Drinkability: I was pleasantly surprised to see the 4.5% ABV indication on the can. I’m still impressed after drinking it considering how much flavor and genuine body there was to the brew – this is not simply hoppy seltzer. Well-carbonated and crisp with a clean aftertaste; plus it’s refreshing while in the mouth. An ideal summer thirst quencher for sure.

RATING: 8/10

Monday, September 21, 2015

Brooklyn Oktoberfest

   AROMA 7/10   APPEARANCE 5/5   TASTE 7/10   PALATE 4/5   OVERALL 15/20
Chad9976 (1458) - Albany, New York, USA - SEP 21, 2015
I’ve never been a big fan of the Oktoberfest/Marzen style, though I’m starting to come around on it… slowly. I find most brews of the style tend to be underwhelming, and few are more than satisfying. I’m not saying Brooklyn Oktoberfest is amazing, but it definitely is one of the better American examples I can recall having. What I can’t figure out is why is it 2015 and I’m just now reviewing this!?

I poured a 12oz bottle into a mug. It was bottled on 7/24/15 and cost $2.60 ($0.22 per ounce).

Appearance: Beautiful dark amber/copper color; near crystal clarity though not much visible carbonation. Pours to a two-finger, off-white, foamy head which retains and laces very well.

Smell: Fairly mild nose with light floral scent, some confectionery notes, and a hint of a vegetal character.

Taste: I drank this beer in a blind taste test recently and did not care much for it. However, drinking a full serving I can get a better grasp of the palette and appreciate the nuances that are lost on a small sample. There’s actually more going on here than I had previously noticed. Definitely sweet with amber maltiness that creates for mild caramel and toffee flavors and even a hint of chocolate right on the finish. I also notice a bit of floral/spicy hop sensation through the middle, though the beer is not particularly bitter in and of itself. I notice a bit of tang/vegetal flavor in here as well, which becomes easier to overlook the more I drink (it was quite prominent during the showdown). This beer doesn’t really do anything many other brews of the style don’t already do, but I will say it’s plenty tasty and that’s always nice.
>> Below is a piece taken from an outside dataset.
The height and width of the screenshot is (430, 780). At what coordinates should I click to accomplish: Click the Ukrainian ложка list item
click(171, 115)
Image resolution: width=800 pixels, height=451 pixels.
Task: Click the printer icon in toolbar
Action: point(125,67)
Drinkability: A beer like this should be highly drinkable, and I’d say Brooklyn Oktoberfest succeeds in that aspect. The mouthfeel is a bit bigger in body than most lagers; much less fizzy and more rounded with a crisp finish. It does have a bit of a cloying and slightly metallic flavor in the aftertaste, but each swig washes that away. It seems a tad inefficient considering its 5.5% ABV potency, though I doubt most people would have trouble drinking this in succession.

RATING: 8/10

Sunday, September 20, 2015

Shmaltz/Terrapin Reunion Ale '15

   AROMA 8/10   APPEARANCE 3/5   TASTE 8/10   PALATE 4/5   OVERALL 15/20
Chad9976 (1457) - Albany, New York, USA - SEP 20, 2015
Shmaltz and Terrapin have been brewing their “Beer for Hope” Reunion Ale for several years now. They change the recipe every year, though one thing that stays consistent is the use of an array of sweets and spices in the brew. For the first time ever, Shmaltz has made a beer with pumpkin (though this is most definitely not a pumpkin brew per se). I appreciate the originality and creativity that went into this beer; that it’s a beer for charity makes it even more impressive.

I poured a 22oz bottle into a Shmaltz snifter. It was bottled on 8/21/15 and cost $8 ($0.36 per ounce).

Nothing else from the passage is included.